Community to discuss problem of racism

Published May 16, 2006 4:00am ET



A group of Anne Arundel County residents and civil rights organizations are banding together to rid their neighborhoods of racism.

The Anne Arundel County Race Relations Coordinating Council will host a town-hall meeting from 7 to 9 p.m. tonight at the South County Senior Center on Stepneys Lane in Edgewater.

Carl Snowden, aide to County Executive Janet Owens and a civil rights leader, said the meeting, the first of many to be held around the county, would give residents their first opportunity to strike back against a series of racial incidents.

“There are some unintended consequences that have occurred, namely that they are creating an image of that part of the county that race is a problem,” Snowden said.

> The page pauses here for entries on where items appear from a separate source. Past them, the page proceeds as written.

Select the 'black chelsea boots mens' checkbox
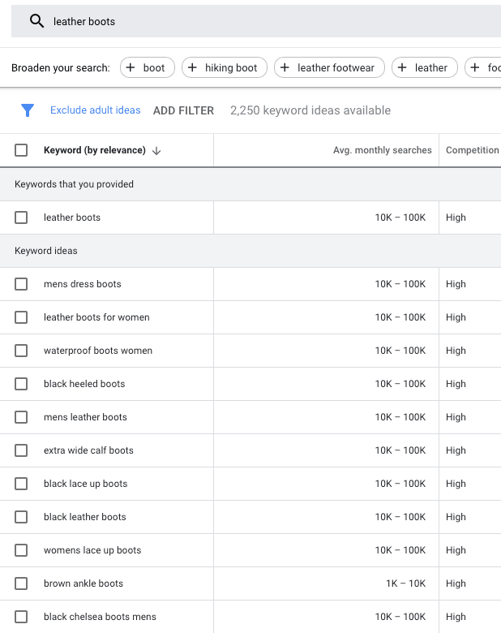This screenshot has width=501, height=633. click(21, 617)
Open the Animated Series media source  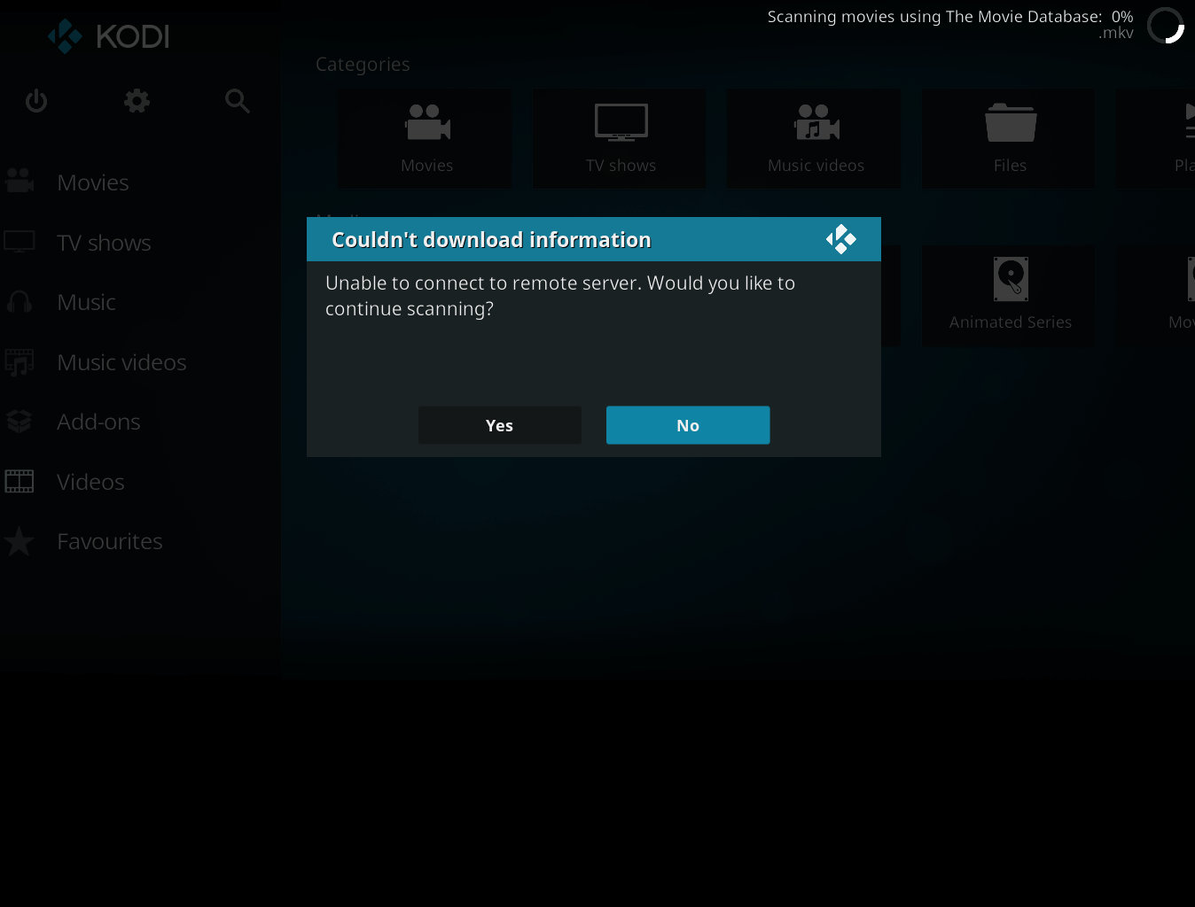click(x=1009, y=296)
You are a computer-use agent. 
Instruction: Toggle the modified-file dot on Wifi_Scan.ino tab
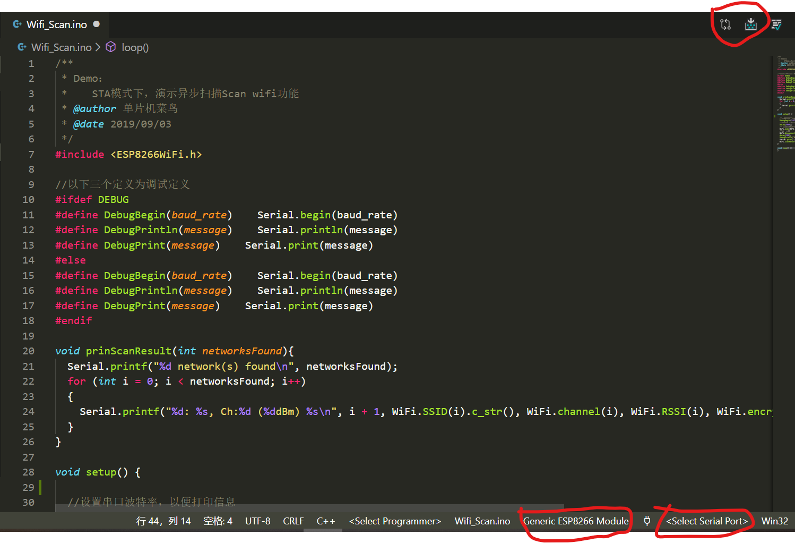pos(96,24)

Earlier this spring, an effigy of a black man was found hanging from a bridge in Edgewater. Last fall, neighborhoods in southern sections of the county and Annapolis were hit with fliers containing racially offensive messages. Victoria Bruce, a resident of the Riva neighborhood south of Davidsonville, was working on a public broadcast film about the friendship between two children of different races during the segregation era when hate literature was strewn across her front lawn last fall.

“You feel very violated,” she said. “How can someone with so much hate be so close to your house?”

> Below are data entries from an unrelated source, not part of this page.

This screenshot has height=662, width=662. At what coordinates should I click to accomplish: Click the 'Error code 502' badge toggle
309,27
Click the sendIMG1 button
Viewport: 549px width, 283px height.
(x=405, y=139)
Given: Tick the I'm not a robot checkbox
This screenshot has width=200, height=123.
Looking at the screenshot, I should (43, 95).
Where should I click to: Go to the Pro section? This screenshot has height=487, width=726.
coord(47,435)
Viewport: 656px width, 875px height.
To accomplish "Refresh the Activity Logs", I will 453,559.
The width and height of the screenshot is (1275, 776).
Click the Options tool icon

Bruce, who is white, said that experience motivated her to get involved with the town-hall meetings and propose ways the community can fight back. She has suggested posting signs throughout the neighborhood with messages such as “Compassionate Community” or “Hate-Free Zone.”

Kristin Riggin, spokeswoman for State?s Attorney Frank Weathersbee, said prosecuting perpetrators of racial incidents could be difficult, and also said engaging community members is an important part of stopping the behavior.

She said the community must also get involved to teach the younger generation “that this is hate ? that this is not truth.”